Written exercise 1: In the gallery text about Modern Societies I, which photography historian is credited with the phrase "photography's expanded field"?
Written exercise 2: In one to three sentences, explain why Esther Choi digitally wove her photographs together in her earlier technique, as described in the gallery text about Modern Societies I.
Written exercise 3: From the gallery text about Modern Societies I, copy the passage from "January 19 - April" to "of continuous landscapes." word for word.

Excerpted passage:
►
January 19 - April 11, 2021
From Texas State Galleries:
“Exploring what photography historian George Baker has referred to as “photography’s expanded field,” Modern Societies I operates in the liminal format of a moving still image—a play on the genre of still life or nature morte. The video work marks a departure from a technique that Esther Choi began exploring nearly fifteen years ago, wherein the artist photographed “post-natural materials” using medium and large format cameras, and then pieced the photographs together by digitally weaving them to create a pictorial surface of continuous landscapes.
◄
(Stored data)
►
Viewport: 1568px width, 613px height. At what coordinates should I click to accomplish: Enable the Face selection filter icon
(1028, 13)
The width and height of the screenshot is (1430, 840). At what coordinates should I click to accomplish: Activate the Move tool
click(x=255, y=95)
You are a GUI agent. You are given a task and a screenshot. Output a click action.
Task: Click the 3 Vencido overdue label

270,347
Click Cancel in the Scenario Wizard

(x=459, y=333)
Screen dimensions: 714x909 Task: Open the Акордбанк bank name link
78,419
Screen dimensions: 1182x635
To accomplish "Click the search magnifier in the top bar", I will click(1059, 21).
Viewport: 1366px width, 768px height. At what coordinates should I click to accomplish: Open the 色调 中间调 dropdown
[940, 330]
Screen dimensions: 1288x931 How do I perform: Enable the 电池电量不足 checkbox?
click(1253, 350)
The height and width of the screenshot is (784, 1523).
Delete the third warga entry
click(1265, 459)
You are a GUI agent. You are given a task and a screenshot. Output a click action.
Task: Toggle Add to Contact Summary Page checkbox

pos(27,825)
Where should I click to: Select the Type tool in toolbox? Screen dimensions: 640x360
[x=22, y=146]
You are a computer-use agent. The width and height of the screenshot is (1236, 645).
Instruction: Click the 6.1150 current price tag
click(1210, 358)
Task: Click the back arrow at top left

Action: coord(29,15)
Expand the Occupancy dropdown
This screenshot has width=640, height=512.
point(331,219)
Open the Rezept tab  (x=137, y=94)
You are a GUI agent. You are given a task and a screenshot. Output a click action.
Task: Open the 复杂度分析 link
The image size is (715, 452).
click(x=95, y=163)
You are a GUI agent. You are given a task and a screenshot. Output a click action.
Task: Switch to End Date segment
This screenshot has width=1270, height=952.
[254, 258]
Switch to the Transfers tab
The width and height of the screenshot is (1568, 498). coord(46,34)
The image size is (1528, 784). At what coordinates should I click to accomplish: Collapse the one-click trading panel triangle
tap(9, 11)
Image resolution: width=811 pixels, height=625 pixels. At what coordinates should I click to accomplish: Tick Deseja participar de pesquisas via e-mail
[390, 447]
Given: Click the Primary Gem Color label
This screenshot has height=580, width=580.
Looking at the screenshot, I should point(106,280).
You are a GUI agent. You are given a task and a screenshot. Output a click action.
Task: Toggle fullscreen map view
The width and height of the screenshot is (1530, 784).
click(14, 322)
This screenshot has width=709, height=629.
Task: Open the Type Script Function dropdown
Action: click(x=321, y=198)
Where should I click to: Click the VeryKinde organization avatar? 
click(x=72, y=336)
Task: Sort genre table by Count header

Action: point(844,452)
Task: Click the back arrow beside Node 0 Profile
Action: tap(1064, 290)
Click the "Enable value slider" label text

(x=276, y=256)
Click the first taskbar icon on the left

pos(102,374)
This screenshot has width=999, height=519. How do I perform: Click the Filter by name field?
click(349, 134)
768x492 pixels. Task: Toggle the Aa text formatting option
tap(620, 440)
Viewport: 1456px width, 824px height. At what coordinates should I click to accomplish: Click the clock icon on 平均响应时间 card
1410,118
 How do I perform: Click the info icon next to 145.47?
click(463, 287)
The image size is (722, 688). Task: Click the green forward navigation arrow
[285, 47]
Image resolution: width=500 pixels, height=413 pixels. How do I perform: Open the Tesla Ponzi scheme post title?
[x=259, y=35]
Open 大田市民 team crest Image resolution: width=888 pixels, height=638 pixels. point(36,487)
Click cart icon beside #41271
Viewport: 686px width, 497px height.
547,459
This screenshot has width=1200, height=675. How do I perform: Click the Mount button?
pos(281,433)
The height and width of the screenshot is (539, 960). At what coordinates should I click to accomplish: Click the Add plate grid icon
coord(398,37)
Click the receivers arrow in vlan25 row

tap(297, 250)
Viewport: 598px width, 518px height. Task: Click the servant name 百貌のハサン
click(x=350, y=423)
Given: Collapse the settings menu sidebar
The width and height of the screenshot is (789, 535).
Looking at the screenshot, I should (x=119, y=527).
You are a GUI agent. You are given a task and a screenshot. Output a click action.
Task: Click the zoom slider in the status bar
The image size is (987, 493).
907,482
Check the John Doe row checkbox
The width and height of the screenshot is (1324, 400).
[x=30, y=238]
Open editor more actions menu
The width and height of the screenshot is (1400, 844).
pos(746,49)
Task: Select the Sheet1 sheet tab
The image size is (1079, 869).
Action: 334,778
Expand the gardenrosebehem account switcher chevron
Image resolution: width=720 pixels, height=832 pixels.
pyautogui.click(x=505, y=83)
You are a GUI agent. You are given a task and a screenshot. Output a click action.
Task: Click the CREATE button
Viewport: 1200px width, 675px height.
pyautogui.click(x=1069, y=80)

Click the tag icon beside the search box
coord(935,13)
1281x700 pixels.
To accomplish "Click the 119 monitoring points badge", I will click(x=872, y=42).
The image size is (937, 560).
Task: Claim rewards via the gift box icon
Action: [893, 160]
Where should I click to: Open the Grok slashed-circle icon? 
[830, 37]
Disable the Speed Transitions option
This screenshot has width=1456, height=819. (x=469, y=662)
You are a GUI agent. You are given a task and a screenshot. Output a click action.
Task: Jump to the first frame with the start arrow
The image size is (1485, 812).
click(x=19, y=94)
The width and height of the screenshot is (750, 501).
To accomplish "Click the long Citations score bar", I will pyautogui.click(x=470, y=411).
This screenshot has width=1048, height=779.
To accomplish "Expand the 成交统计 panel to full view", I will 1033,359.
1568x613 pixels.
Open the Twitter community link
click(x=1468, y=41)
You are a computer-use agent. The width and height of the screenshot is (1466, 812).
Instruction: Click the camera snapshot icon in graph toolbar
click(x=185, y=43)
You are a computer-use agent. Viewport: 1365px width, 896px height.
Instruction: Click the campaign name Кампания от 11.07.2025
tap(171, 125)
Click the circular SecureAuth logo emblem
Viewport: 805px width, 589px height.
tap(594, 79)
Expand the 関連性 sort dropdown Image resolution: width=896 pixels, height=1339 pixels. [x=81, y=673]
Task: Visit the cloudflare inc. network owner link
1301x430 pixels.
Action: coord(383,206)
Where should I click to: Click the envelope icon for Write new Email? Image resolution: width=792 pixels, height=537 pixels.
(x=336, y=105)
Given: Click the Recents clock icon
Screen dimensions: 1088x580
◄
Finished answer 1: George Baker.

Finished answer 2: She photographed "post-natural materials" with medium and large format cameras and then pieced the photographs together by digitally weaving them. She did this to create a pictorial surface of continuous landscapes.

Finished answer 3:
January 19 - April 11, 2021
From Texas State Galleries:
“Exploring what photography historian George Baker has referred to as “photography’s expanded field,” Modern Societies I operates in the liminal format of a moving still image—a play on the genre of still life or nature morte. The video work marks a departure from a technique that Esther Choi began exploring nearly fifteen years ago, wherein the artist photographed “post-natural materials” using medium and large format cameras, and then pieced the photographs together by digitally weaving them to create a pictorial surface of continuous landscapes.